** Start of Source data **

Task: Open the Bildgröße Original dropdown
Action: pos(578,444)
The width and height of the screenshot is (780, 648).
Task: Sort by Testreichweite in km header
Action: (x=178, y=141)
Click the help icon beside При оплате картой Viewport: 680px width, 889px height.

** End of Source data **
** Start of Source data **

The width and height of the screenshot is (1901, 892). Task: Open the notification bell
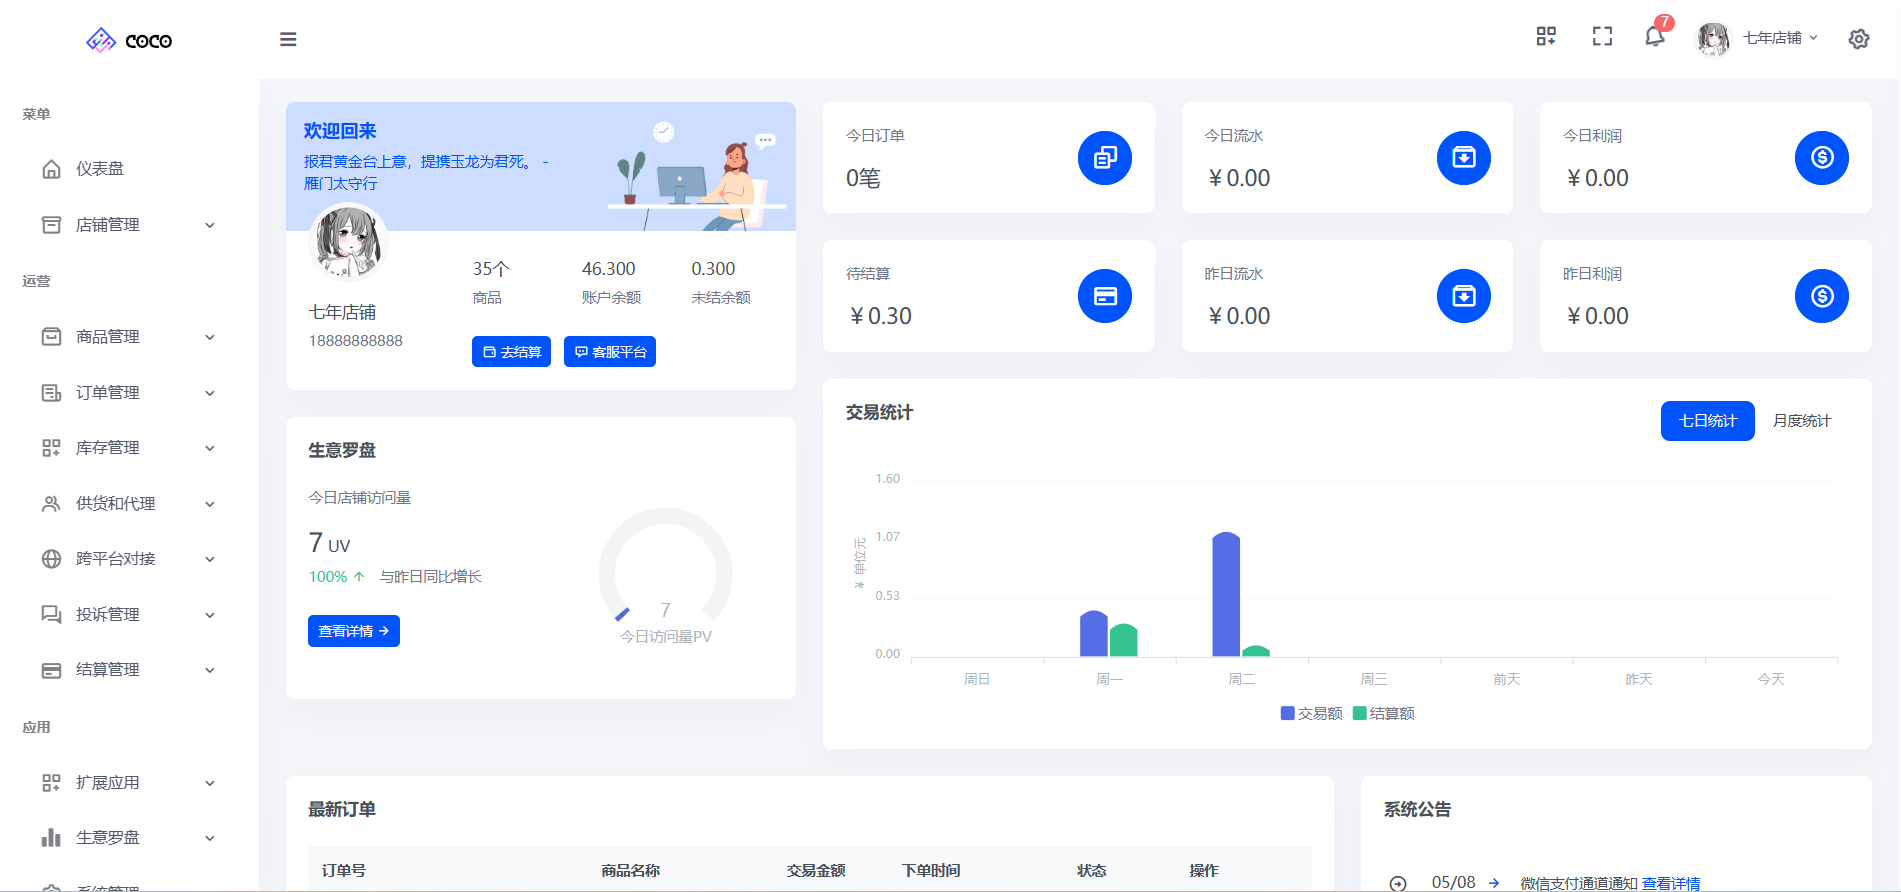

** End of Source data **

→ Your objective
Can you write out the records word for word, starting with the line that contains "Task: Open the Bildgröße Original dropdown" and going on through the line that contains "Click the help"?

→ Complete answer
Task: Open the Bildgröße Original dropdown
Action: pos(578,444)
The width and height of the screenshot is (780, 648).
Task: Sort by Testreichweite in km header
Action: (x=178, y=141)
Click the help icon beside При оплате картой Viewport: 680px width, 889px height.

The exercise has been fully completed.